Setting up the problem

In MATLAB we define the problem as

% Define the problem
H = eye(2);
f = [1;1]; 
A = [1 2; 1 -1];
bupper = [1; 2; 3; 4];
blower = [-1; -2; -3; -4];
sense = zeros(4,1,'int32');

sense determines the type of the constraints (more details are given here).

Note: When \(b_u\) and \(b_l\) have more elements than the number of rows in \(A\), the first elements in \(b_u\) and \(b_l\) are interpreted as simple bounds.

Calling DAQP

There are two ways of calling DAQP in MATLAB. The first way is through a quadprog call:

[x,fval,exitflag,info] = daqp.quadprog(H,f,A,bupper,blower,sense);

This will solve the problem with default settings. A more flexible interface is also offered, where we first setup the problem and then solve it:

d = daqp();
d.setup(H,f,A,bupper,blower,sense);
[x,fval,exitflag,info] = d.solve();

This allows us to reuse internal matrix factorization if we want to solve a perturbed problem.

• [DATA SHOWN]
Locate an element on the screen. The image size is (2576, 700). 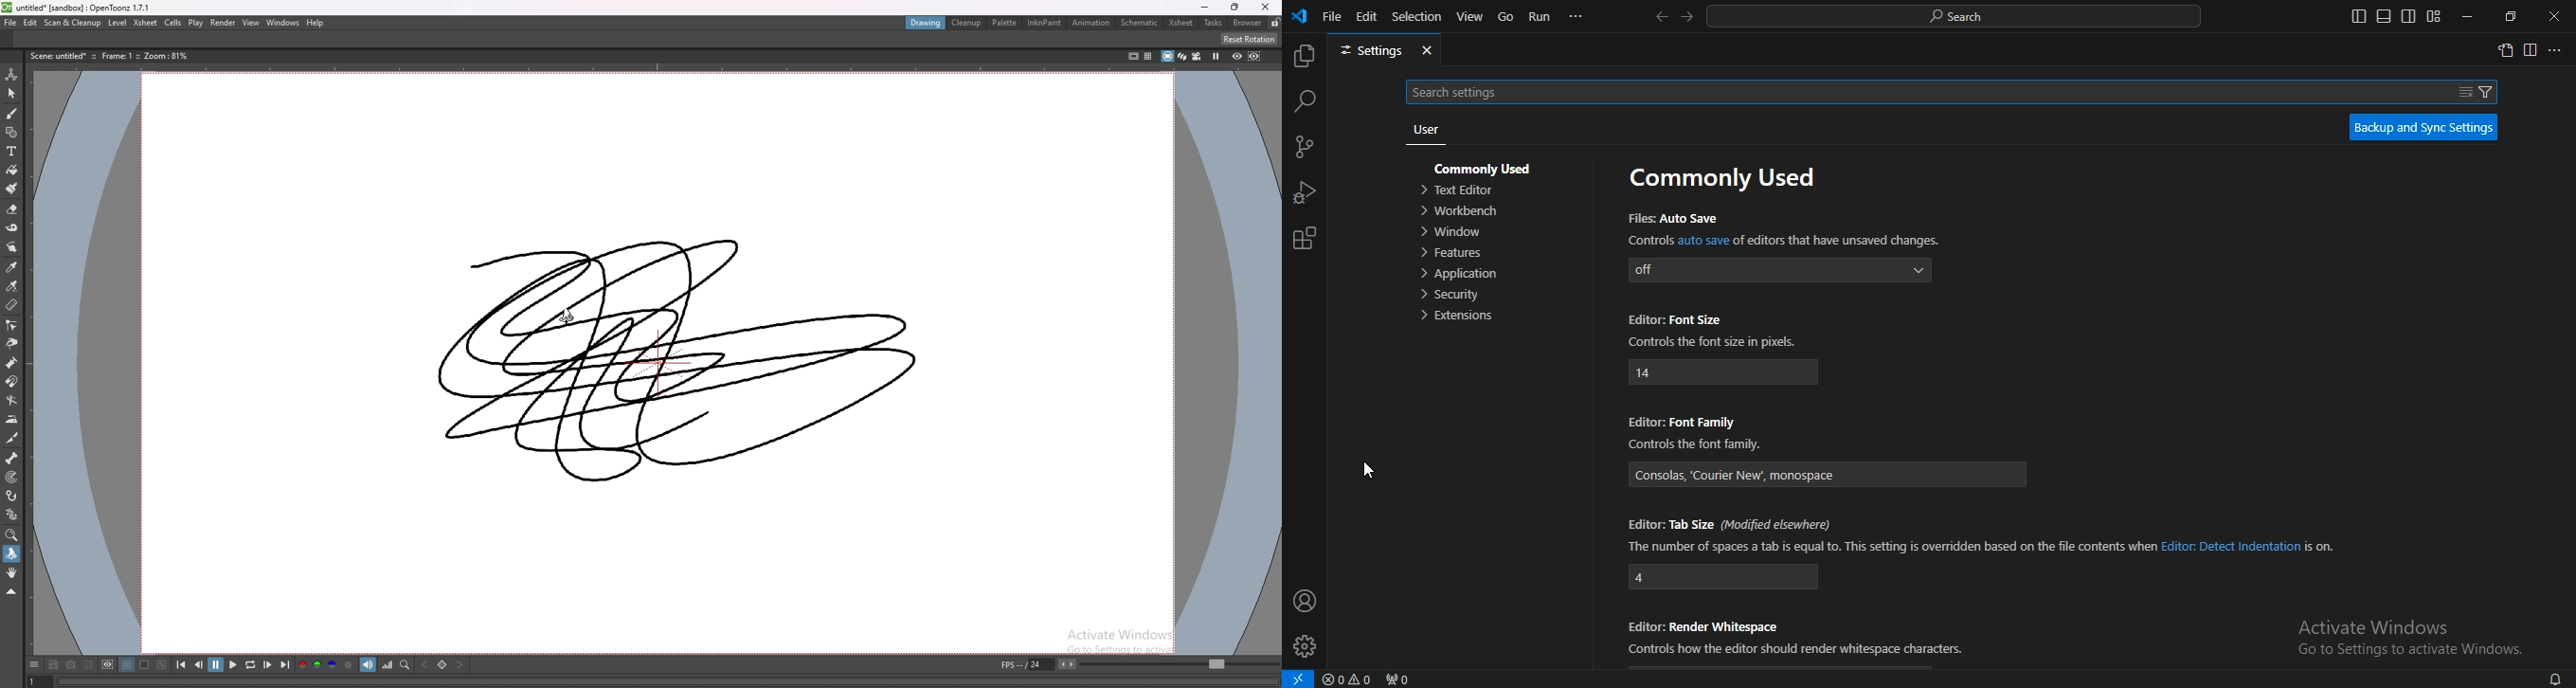
erase tool is located at coordinates (13, 208).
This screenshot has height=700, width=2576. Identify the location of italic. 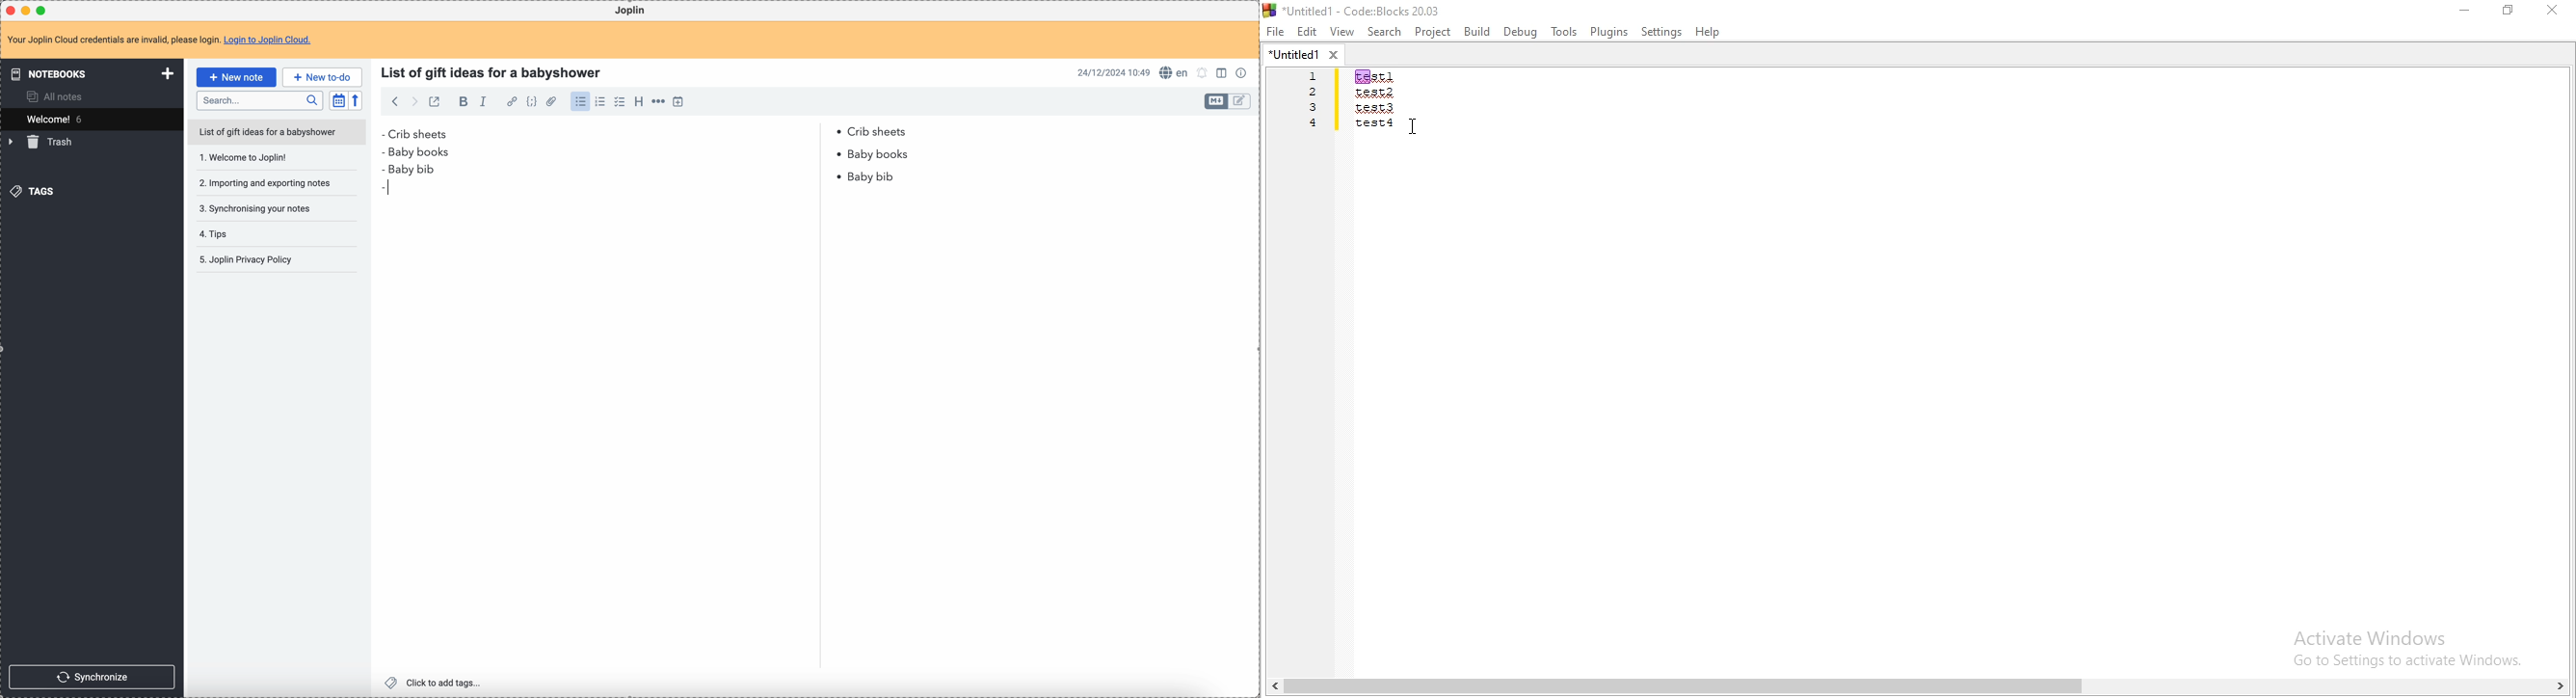
(485, 102).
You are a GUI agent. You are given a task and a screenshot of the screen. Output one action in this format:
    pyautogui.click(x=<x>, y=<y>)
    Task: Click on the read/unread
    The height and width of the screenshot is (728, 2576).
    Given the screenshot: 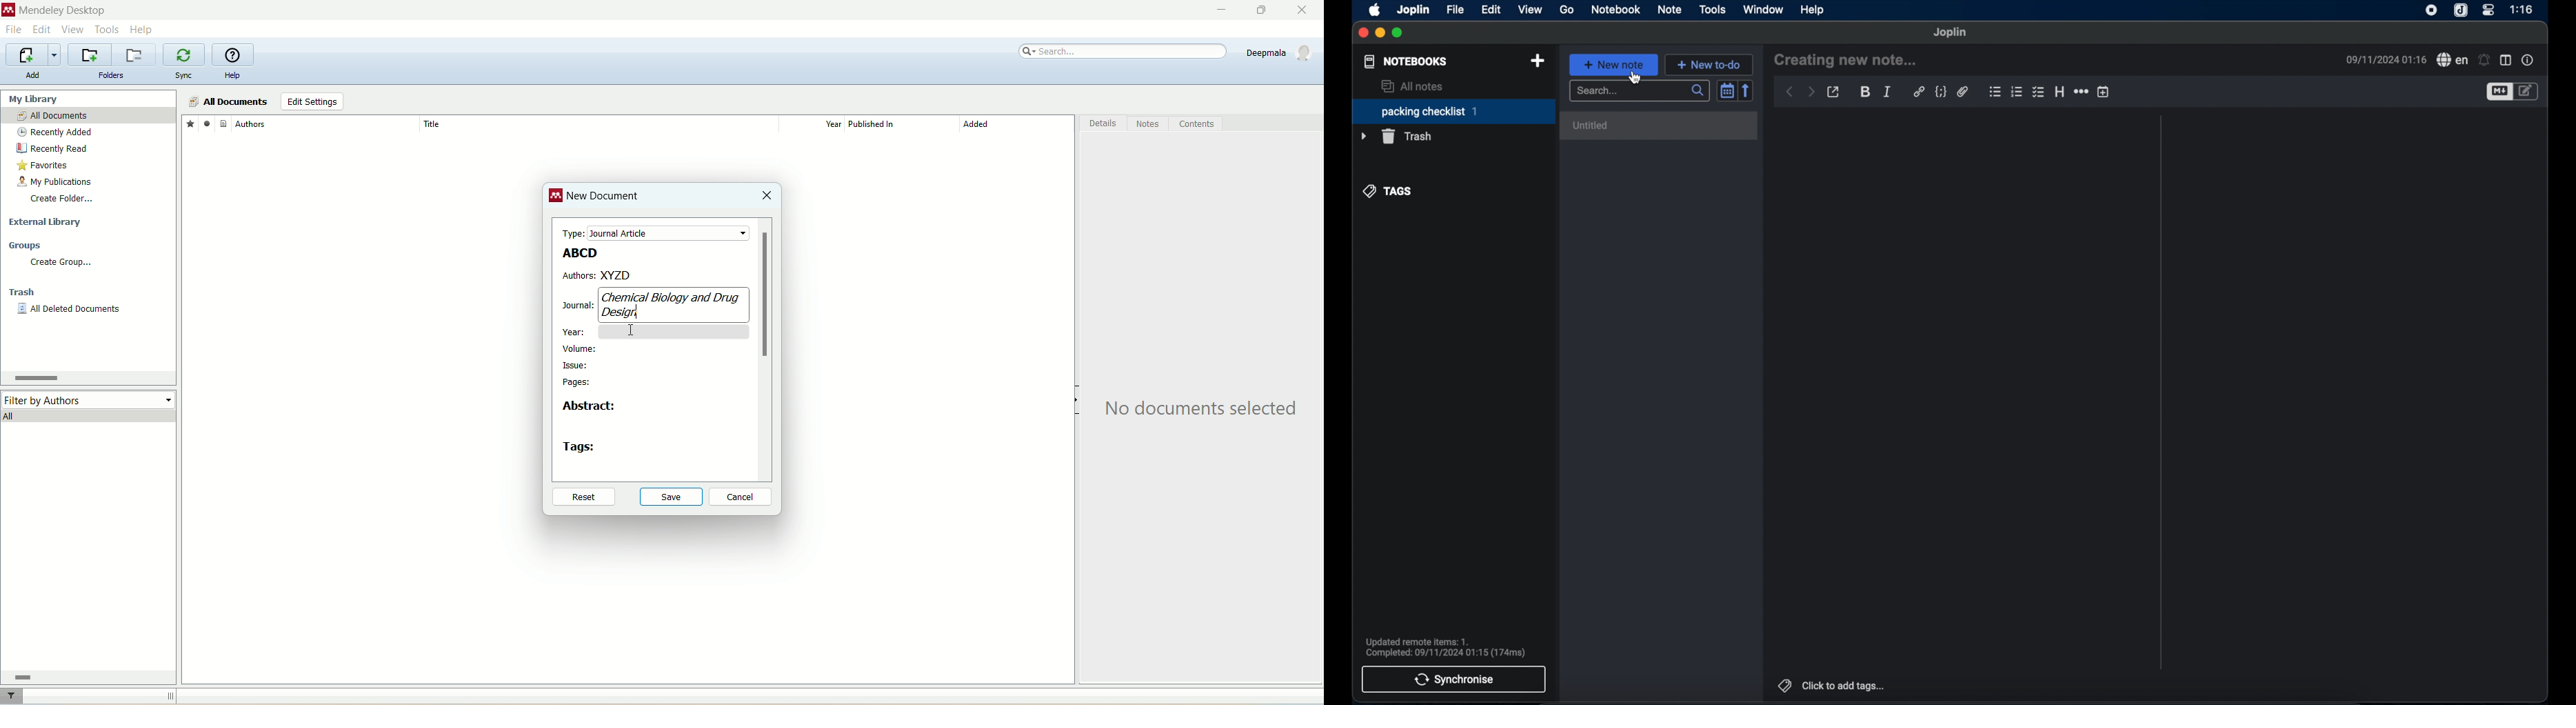 What is the action you would take?
    pyautogui.click(x=205, y=123)
    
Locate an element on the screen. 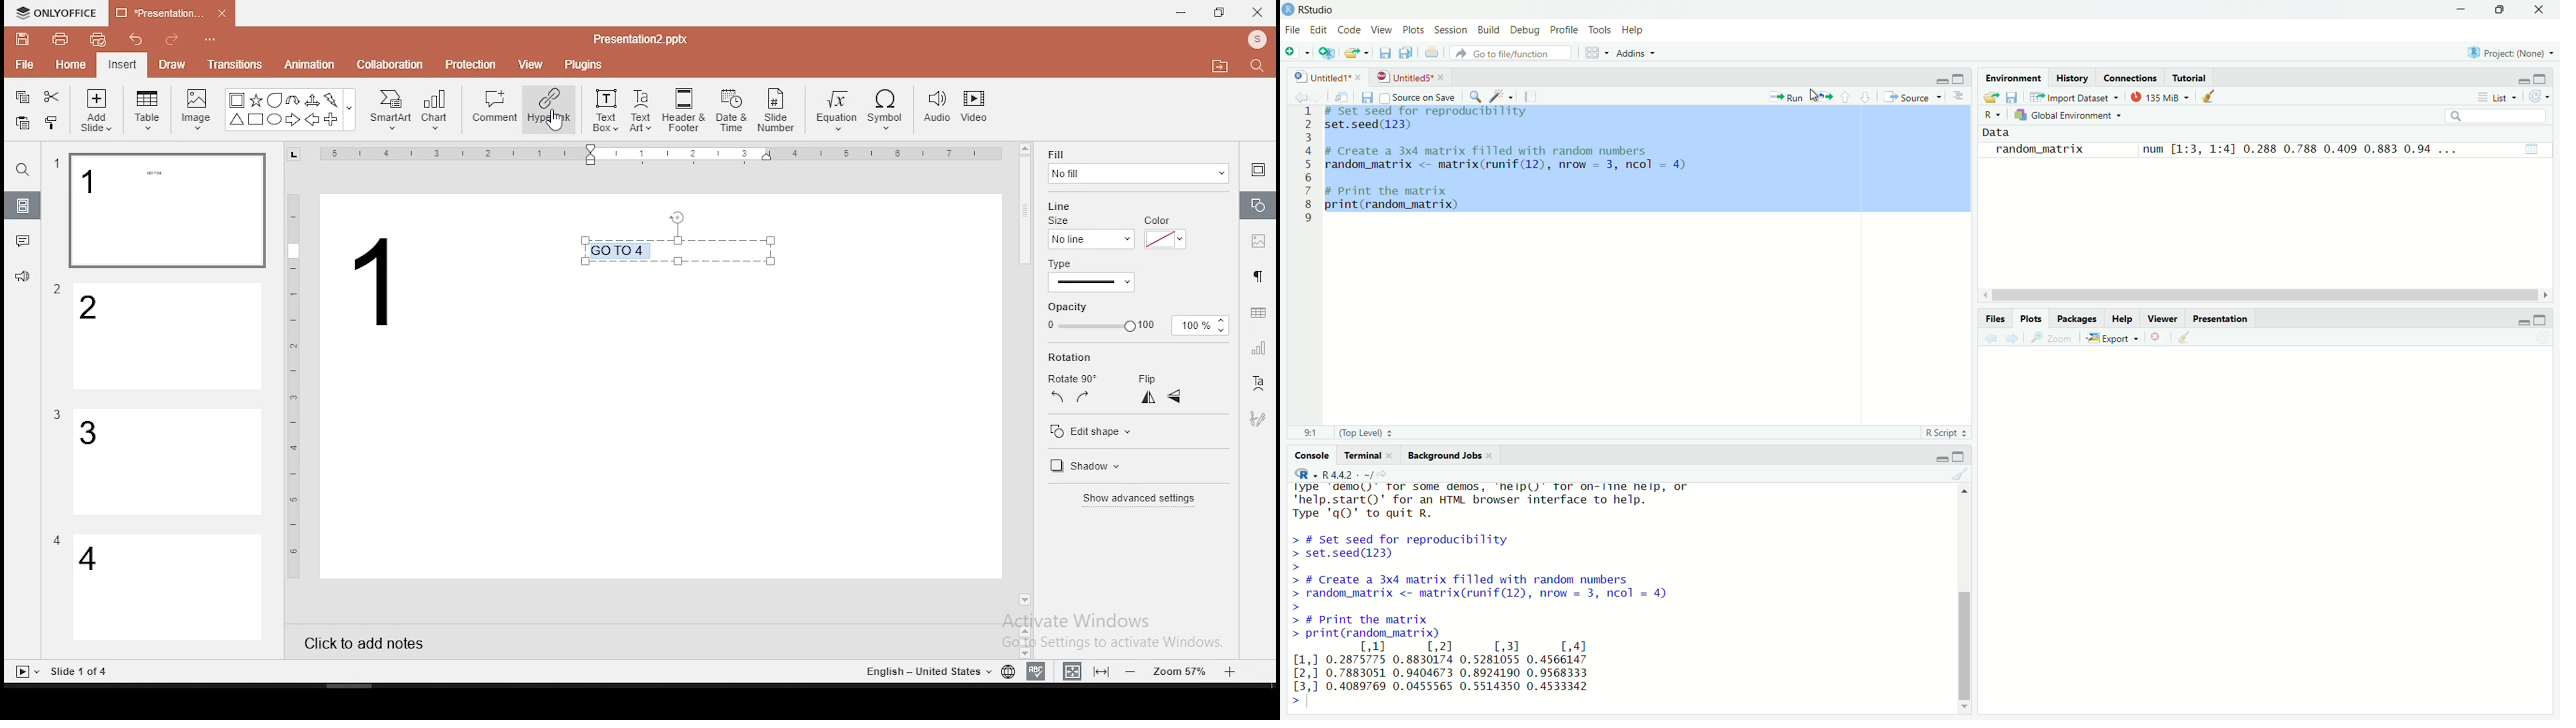 The image size is (2576, 728). R Script + is located at coordinates (1944, 431).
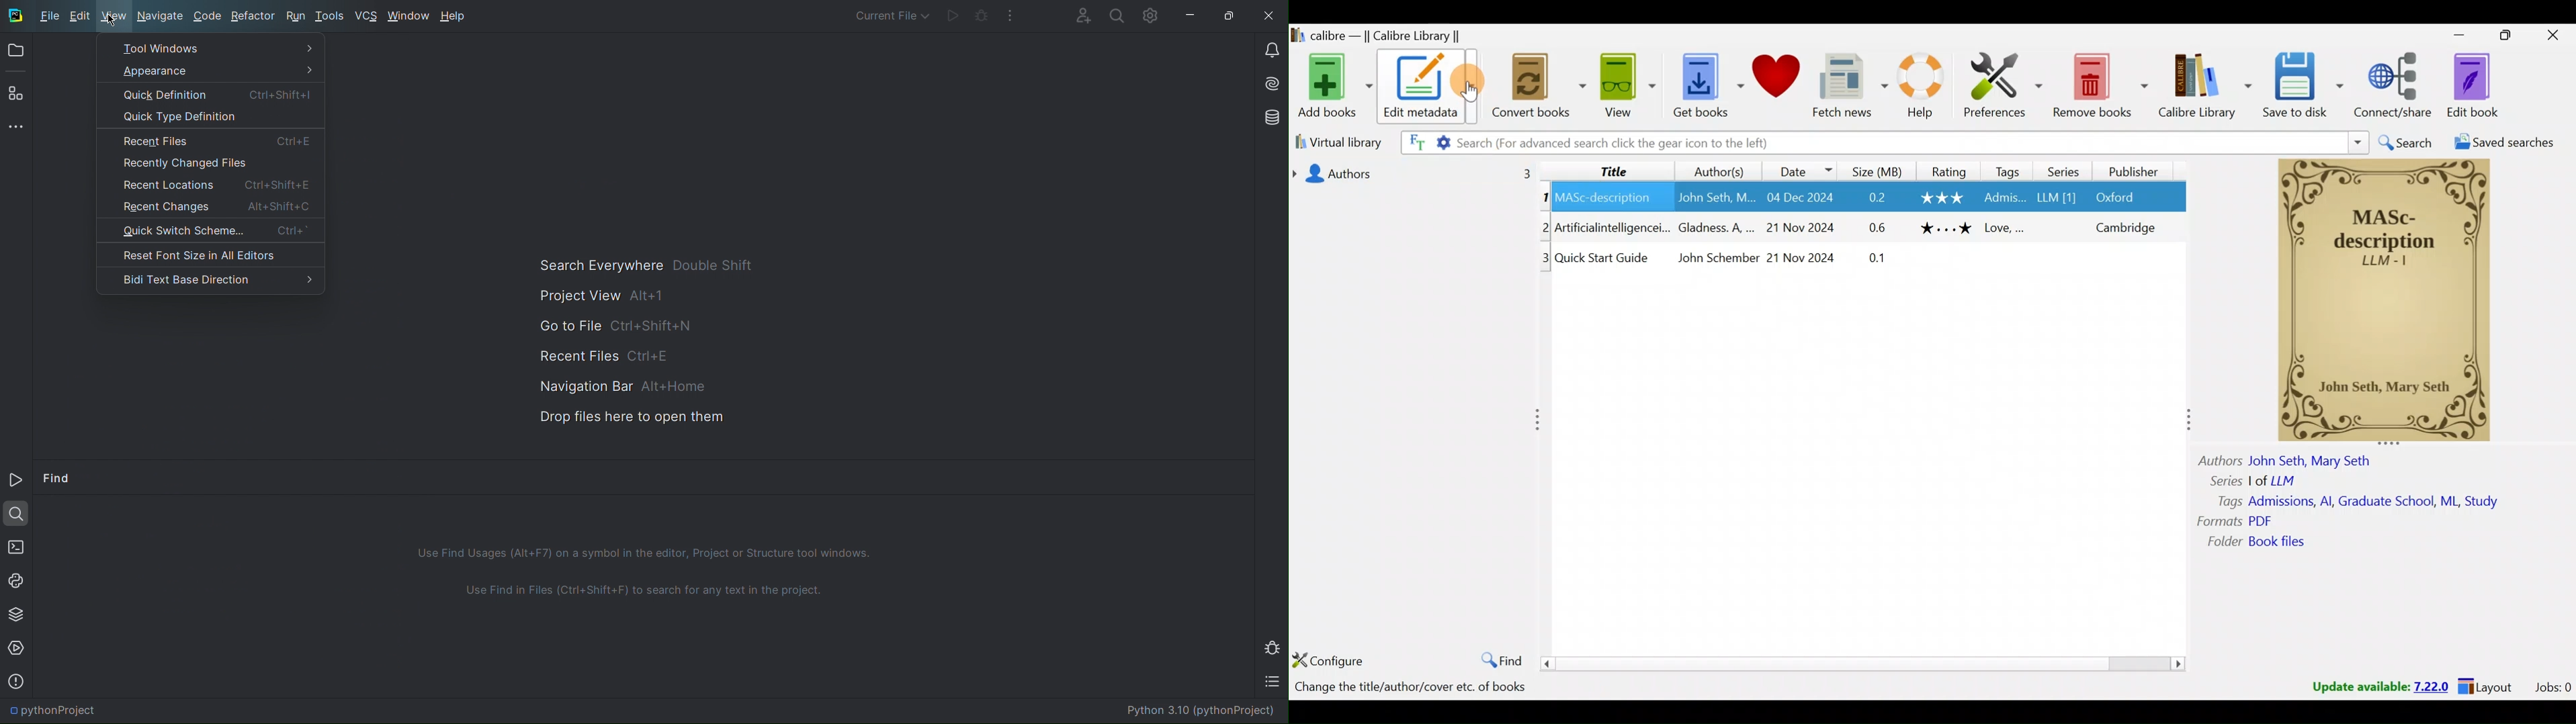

• [WORK TO BE COMPLETED] Write out the DAQP page word for word, from "Setting up the" up to and including "are given here).".

• [WORKED SOLUTION]
Setting up the problem

In MATLAB we define the problem as

% Define the problem
H = eye(2);
f = [1;1]; 
A = [1 2; 1 -1];
bupper = [1; 2; 3; 4];
blower = [-1; -2; -3; -4];
sense = zeros(4,1,'int32');

sense determines the type of the constraints (more details are given here).